Outra marca de Mungiu é o de posicionar a câmera apoiada “nas costas” dos personagens, como se tentasse acompanhar o mais perto possível o que cada um deles vê e sente, o que lhe rendeu comparações aos irmãos Dardenne. O diretor romeno, no entanto, finca com esta obra seu estilo próprio na cinematografia. Com um modo de enquadrar aparentemente seco, extrai de um único plano o que muitos não conseguem fazer em um filme inteiro. Mas não é de todo tenebroso.
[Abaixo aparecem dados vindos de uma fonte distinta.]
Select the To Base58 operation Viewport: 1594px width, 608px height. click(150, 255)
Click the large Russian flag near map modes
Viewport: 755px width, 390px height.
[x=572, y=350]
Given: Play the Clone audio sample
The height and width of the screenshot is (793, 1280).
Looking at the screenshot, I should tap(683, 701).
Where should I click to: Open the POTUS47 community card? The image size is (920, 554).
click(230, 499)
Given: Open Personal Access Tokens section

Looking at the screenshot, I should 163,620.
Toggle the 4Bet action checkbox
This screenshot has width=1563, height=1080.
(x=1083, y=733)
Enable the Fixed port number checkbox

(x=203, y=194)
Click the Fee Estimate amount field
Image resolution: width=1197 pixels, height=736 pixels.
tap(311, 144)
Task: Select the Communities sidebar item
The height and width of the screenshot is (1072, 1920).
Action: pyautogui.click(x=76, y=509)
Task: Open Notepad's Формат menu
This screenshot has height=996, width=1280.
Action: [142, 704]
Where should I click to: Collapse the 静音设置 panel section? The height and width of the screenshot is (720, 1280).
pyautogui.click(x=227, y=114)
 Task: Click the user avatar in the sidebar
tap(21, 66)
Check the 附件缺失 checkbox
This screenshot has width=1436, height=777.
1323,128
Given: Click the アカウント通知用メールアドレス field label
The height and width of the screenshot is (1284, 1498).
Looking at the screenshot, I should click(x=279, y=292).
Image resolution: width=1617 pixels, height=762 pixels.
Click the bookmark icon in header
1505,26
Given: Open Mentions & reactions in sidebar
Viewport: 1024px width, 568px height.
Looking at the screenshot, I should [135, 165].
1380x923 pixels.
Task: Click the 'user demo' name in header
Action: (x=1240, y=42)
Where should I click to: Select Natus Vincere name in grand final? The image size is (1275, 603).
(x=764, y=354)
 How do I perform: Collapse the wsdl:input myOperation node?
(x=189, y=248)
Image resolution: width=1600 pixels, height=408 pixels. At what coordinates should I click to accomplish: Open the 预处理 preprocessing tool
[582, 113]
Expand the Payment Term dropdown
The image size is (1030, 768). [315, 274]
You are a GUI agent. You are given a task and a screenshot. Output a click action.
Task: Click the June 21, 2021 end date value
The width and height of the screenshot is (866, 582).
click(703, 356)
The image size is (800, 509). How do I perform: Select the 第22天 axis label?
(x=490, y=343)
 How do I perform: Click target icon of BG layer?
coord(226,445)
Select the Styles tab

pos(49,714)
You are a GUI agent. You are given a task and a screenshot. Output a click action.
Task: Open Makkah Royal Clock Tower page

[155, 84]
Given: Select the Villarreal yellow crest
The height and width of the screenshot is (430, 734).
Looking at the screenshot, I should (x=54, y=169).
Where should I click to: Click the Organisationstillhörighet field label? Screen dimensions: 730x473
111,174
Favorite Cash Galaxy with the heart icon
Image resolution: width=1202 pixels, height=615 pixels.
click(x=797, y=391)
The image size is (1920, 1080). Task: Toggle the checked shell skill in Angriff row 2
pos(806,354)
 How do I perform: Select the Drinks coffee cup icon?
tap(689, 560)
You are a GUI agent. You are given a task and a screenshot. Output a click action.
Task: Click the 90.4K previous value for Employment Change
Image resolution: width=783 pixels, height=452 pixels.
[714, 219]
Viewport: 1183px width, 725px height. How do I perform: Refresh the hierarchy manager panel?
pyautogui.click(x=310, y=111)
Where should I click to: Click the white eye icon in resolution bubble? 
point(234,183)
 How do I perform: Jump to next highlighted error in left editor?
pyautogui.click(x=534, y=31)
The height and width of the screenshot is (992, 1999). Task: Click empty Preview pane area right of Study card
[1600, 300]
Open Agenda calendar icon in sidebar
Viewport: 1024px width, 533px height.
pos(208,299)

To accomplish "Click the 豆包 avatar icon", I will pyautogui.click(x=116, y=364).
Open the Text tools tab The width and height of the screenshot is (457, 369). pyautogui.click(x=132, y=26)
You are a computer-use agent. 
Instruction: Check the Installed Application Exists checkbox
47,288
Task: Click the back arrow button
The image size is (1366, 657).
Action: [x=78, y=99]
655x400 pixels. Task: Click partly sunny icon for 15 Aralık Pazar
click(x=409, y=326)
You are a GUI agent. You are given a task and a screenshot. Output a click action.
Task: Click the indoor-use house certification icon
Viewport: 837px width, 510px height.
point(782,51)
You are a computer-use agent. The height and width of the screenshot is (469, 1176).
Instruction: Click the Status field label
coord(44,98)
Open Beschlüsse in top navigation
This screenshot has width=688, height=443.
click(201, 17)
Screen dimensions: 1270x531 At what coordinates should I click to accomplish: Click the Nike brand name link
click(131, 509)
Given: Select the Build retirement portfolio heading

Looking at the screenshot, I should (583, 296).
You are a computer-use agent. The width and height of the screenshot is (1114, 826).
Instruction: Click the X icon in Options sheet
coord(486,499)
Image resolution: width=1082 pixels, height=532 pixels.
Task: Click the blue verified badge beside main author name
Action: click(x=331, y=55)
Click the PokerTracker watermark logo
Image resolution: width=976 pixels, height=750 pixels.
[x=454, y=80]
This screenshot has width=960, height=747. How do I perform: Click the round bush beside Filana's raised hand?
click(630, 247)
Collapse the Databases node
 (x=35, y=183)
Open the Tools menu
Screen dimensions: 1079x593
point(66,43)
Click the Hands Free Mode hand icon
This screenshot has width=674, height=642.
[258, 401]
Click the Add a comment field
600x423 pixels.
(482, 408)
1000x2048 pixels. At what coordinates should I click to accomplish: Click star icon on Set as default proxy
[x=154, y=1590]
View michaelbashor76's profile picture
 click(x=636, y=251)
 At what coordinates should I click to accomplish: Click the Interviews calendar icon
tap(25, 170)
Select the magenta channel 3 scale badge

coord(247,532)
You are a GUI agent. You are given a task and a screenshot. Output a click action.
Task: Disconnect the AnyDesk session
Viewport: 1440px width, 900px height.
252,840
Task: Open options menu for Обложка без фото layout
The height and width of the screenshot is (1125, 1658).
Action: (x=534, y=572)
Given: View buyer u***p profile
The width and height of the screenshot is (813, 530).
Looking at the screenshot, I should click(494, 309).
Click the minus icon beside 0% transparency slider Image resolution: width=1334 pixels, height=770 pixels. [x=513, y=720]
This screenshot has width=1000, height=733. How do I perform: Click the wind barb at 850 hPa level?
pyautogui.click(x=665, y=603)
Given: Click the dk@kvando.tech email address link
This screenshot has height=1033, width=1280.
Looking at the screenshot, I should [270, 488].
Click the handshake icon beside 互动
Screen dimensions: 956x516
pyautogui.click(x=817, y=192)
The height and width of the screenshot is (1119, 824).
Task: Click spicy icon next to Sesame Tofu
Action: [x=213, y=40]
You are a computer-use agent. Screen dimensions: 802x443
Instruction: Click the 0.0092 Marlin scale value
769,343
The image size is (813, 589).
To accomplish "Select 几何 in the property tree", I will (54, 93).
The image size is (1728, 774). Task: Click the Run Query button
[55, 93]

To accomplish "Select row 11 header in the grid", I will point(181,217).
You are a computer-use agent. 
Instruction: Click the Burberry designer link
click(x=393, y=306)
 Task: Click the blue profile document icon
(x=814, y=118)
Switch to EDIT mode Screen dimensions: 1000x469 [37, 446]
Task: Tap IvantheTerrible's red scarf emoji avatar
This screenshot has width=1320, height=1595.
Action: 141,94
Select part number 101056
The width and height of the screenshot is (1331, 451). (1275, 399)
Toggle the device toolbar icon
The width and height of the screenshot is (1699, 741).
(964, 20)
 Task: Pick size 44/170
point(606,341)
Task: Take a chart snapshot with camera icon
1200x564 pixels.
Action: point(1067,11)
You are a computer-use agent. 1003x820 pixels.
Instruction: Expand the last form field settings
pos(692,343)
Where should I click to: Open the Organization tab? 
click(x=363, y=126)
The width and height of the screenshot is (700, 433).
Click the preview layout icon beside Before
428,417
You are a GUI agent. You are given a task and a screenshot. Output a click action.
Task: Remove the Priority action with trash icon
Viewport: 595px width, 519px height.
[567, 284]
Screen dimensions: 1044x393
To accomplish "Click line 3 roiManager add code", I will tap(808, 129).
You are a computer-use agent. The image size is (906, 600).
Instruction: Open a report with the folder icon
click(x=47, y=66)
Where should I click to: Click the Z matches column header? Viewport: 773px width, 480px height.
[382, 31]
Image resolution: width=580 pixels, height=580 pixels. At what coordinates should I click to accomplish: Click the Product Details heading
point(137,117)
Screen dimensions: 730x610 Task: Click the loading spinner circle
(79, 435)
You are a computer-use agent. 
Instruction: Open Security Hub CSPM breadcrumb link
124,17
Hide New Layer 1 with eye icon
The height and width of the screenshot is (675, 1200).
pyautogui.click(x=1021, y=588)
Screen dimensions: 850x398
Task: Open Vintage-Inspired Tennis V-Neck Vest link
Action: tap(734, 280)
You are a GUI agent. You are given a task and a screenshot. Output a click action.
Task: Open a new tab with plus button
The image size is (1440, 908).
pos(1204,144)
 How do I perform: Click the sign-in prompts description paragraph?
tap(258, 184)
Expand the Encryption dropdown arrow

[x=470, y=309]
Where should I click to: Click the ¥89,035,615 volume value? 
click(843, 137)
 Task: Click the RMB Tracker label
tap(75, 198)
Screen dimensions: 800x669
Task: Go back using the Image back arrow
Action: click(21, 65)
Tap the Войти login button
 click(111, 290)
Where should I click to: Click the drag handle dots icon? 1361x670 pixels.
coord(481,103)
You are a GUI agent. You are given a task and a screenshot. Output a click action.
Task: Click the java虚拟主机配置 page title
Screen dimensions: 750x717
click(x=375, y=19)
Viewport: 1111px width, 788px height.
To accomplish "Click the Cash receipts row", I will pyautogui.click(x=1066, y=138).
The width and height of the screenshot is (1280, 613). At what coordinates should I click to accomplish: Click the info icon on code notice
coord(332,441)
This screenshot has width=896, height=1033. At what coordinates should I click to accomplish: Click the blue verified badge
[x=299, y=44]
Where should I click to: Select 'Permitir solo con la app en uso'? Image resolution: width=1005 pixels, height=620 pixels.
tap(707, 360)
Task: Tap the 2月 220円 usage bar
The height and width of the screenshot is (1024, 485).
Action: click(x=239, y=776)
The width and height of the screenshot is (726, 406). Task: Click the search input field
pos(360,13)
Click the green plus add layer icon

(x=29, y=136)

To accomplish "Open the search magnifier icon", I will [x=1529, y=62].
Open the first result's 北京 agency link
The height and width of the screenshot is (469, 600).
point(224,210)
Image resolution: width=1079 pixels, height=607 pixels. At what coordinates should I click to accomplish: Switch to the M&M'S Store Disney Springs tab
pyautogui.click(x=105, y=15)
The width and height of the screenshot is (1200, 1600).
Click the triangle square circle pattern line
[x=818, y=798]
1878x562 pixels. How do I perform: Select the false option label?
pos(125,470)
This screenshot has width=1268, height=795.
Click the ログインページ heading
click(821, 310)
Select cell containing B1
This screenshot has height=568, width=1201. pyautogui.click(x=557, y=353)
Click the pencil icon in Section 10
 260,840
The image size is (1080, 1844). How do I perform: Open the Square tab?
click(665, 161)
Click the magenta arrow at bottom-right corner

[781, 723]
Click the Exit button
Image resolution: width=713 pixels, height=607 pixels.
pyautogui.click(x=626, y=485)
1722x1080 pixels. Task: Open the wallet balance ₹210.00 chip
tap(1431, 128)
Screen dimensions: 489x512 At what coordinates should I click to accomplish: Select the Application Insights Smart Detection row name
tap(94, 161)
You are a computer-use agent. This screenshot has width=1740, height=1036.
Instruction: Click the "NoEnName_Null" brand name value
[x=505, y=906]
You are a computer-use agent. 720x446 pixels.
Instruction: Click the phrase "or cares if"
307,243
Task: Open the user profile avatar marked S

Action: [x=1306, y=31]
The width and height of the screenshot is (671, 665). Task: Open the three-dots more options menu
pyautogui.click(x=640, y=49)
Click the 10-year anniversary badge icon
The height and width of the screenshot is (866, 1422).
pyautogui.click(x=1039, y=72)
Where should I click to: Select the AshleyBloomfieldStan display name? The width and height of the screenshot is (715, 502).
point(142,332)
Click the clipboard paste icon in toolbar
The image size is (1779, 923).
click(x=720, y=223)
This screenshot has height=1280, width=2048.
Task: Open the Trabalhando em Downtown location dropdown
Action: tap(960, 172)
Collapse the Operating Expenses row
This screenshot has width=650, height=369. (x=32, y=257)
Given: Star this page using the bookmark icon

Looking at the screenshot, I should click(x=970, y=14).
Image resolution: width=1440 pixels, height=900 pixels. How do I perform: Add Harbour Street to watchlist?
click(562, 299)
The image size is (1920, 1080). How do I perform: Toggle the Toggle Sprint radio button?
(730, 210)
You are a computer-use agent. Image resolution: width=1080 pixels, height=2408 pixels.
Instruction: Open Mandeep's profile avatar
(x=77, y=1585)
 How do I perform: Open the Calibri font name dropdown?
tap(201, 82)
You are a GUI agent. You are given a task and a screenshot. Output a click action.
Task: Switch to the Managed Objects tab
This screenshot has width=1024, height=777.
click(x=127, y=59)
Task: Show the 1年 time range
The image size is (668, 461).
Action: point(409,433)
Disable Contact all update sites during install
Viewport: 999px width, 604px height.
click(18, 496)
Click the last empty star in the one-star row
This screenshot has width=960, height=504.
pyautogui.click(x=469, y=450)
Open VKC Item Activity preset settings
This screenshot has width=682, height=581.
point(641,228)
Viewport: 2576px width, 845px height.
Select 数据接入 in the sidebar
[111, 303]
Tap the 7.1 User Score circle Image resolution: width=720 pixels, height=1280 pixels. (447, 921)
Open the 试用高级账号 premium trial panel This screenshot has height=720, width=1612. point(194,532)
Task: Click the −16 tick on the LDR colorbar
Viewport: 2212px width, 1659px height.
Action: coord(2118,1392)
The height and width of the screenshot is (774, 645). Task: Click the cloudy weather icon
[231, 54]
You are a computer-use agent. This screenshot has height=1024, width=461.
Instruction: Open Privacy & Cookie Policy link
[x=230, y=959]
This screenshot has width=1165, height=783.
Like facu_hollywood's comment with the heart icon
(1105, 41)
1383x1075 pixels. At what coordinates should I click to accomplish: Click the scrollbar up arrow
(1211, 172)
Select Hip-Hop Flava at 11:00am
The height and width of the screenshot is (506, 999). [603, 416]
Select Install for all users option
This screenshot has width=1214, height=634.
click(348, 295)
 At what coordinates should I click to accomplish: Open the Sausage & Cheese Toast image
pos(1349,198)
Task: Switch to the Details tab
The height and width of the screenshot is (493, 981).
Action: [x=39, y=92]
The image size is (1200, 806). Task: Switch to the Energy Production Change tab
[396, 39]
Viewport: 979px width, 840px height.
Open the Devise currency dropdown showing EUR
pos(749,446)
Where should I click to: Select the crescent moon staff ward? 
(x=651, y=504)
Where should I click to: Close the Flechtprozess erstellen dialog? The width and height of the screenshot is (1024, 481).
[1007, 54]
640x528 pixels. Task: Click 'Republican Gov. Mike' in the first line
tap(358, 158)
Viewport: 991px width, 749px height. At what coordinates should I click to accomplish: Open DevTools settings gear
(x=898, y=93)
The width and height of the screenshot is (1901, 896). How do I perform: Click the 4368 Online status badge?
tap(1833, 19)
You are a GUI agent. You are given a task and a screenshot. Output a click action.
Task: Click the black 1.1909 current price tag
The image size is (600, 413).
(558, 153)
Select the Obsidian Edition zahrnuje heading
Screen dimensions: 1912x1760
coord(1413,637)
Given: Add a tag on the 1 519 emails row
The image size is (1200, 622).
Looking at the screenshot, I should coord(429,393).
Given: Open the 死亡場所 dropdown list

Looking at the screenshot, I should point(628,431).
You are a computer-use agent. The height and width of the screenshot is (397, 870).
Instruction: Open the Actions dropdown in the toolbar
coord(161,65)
Há também muita ironia, quebras de expectativa, pequenas pistas falsas, intenções e refugos, como uma parábola para a própria vida: um ciclo de coisas que começam e não terminam, ficam em aberto simplesmente, sem explicação.
Denso e terno, 4 meses… coroa a ótima fase do cinema romeno, que vem obtendo destaque nos últimos anos com produções de alta qualidade, a despeito dos baixos orçamentos, como é o caso do excelente À leste de Bucareste, de Corneliu Porumboiu, e A Morte do Senhor Lazarescu, de Cristi Puiu. Apressados, alguns especialistas já estão chamando essa “nova onda” de nouvelle vague romena. Pois que seja, uma vaga que traga consigo uma safra boa que oxigene o cinema. Mais do que nunca se precisa disso. De menos discursos e efeitos. Mais imagem pura, a honestidade do não-dito.